# Bought a 97 Jimmy with a plow (not installed)



## 97JimmySLT (Oct 24, 2009)

Hey guys new to the forum been looking around for some answers but came up with nothing. Wondering if anyone with a jimmy/blazer can shed some light on my situation. I bought a 97 jimmy with an older snowbear winch operated plow, came with the mounts and everything. Getting around to installing it but I cant figure out how it bolts up to the frame.. I think the mounts might be for another vehicle but im not sure.. Here are some pictures of the mounts and the frame. Hopefully someone can help, if you need anymore info/pics let me know!


----------



## Crash935 (Sep 3, 2003)

Call them and tell them what you have and ask if they can email the mounting instructions.

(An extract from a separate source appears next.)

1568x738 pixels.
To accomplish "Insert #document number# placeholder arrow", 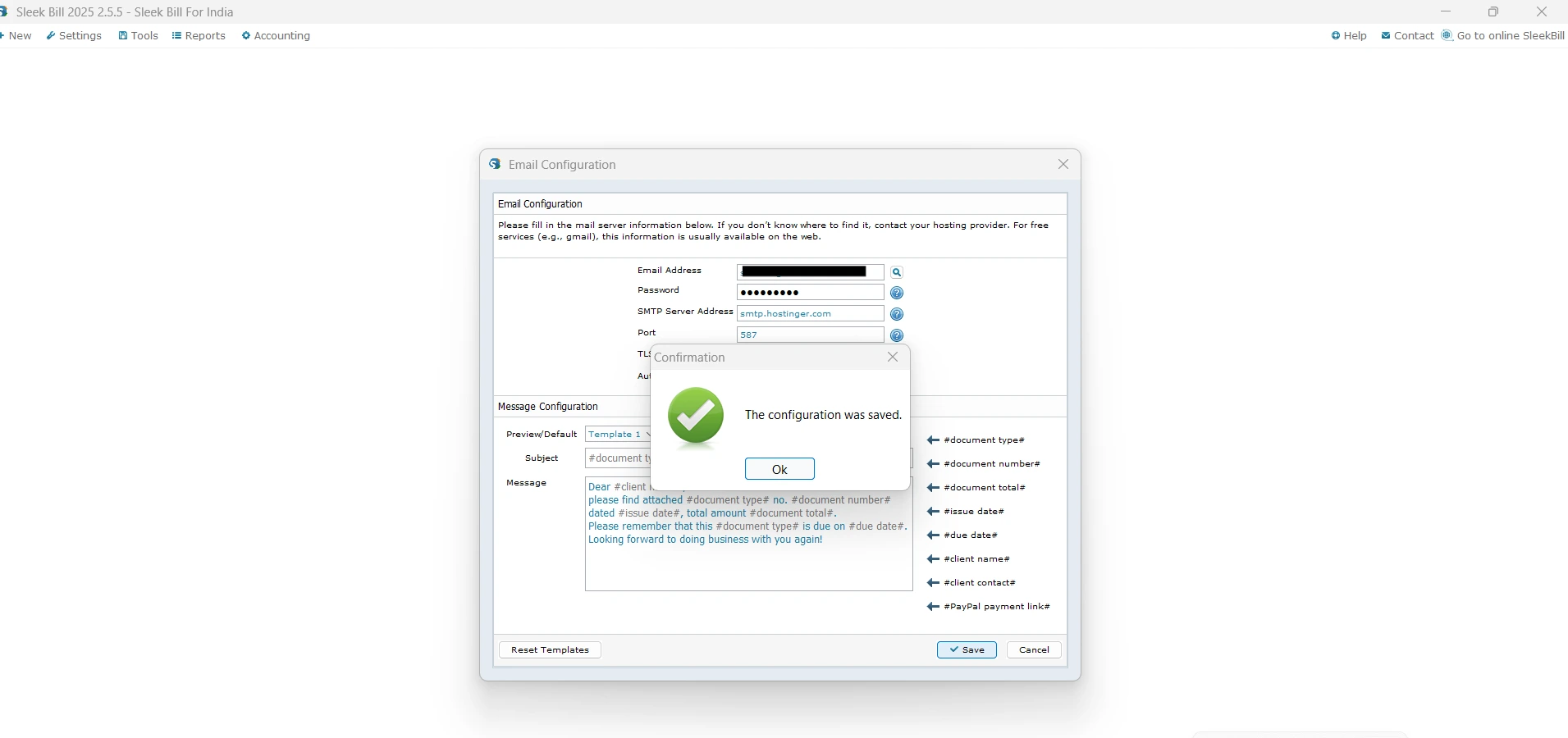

Call SnowBear Limited’s Customer Service Department toll-free at 1-800-337-2327


----------



## KGRlandscapeing (May 2, 2007)

they should fit right by the mount and hang on the frame with the tabs pointing in towards the engine and then bolt the front in the bumper holes and one blot in the back.


----------



## 97JimmySLT (Oct 24, 2009)

I e-mailed snowbear my problem and asked for some instructions, maybe that will shed some light. I measured things and the mounts need to go on the outside of the frame, and there are letters and numbers on the mounts, one has the letter D and the other P at the end... meaning driver and passenger im guessing? Its hard to picture what your saying? Does the |_| part of the bracket fit in between the frame mount? And the right tab hanging on the frame and the left tab in front of the frame? That seems like the best option but then the letter for P/D dont match.. Does anyone have a picture of their jimmy/blazer with a plow mount! That would really help, thanks!


----------



## VEGGIEPLOW (Sep 25, 2009)

my first plow was a snowbear.. instead of ordering a plow mount (bought plow second hand) i decided to purchase a front mount hitch receiver.. this seemed more usefull as i could also use it with my winch... i just made a T with the receiver pipe and welded it to the "pins" that go into the plow... be sure to get a grade 4 hitch... this worked for over two years till i sold it to a man in Iowa on ebay... he drove somthing like 14 hrs for that plow...


----------



## 97JimmySLT (Oct 24, 2009)

The hitch would be a good idea but I already got the mounts and really dont want to dish out anymore money, but neat idea though. Just wish someone had a picture of a jimmy with plow mounts! Tomorrow im gona take the bumper off and try to install them, still nothing from snowbear.


----------



## VEGGIEPLOW (Sep 25, 2009)

but do the mounts fit your truck? just looking at the big pic... good luck with your quest!!!
im sure you will find your answers here in this forum!!


----------



## 97JimmySLT (Oct 24, 2009)

Im not even %100 sure if they are made for the truck, I have no problem doing this kinda stuff, just days before looking at this I just completed a full front end rebuild and saved this for after thinking it would be the easiest..


----------



## bradman0087 (Oct 26, 2007)

I put a snow bear on my 02 s10 and it looked about the same accept all the rust.. If they are the right mounts which they look like they are there are 2 bolts on the bottom of the frame on driver and pass side and those come out. And you put the brackets there and put bolts back in and then the part of the mount that is has the triangular piece coming down to a point goes over that round bar that is down near all the steering componets. The two bolts that you remove are visible in pick they are right there by the oil filter go straight across on each side and those are the bolts.. do you have the cross bar that bolts on to those mounts? In the pic it looks like there is a part number stamped on the mount Id look that up on snow bears site and make sure they are the correct mounts.


----------



## antjmar (Mar 5, 2008)

I think this is what you are looking for....
https://www.storesonline.com/members/1594830/uploaded/62610.pdf

that site should have diagrams of all the mounts if I didnt pick the corerct one for your car.


----------



## 97JimmySLT (Oct 24, 2009)

Hmm that mount looks nothing like the one I have, but it looks like the same mount snowbear shows in all of their pictures, maybe a newer design that fits many other cars rather than just the jimmys... Hopefully.. I tried looking up the part number but came up with nothing.. Just got an e-mail back from snowbear and this mount is part number 61110 and is meant for small mazda and ford trucks..  Guess I got kicked over a bit then. Thanks for all your help guys, snowbear did send me a diagram maybe I can fabricate this mount to work, I will post pictures if I have any success!


----------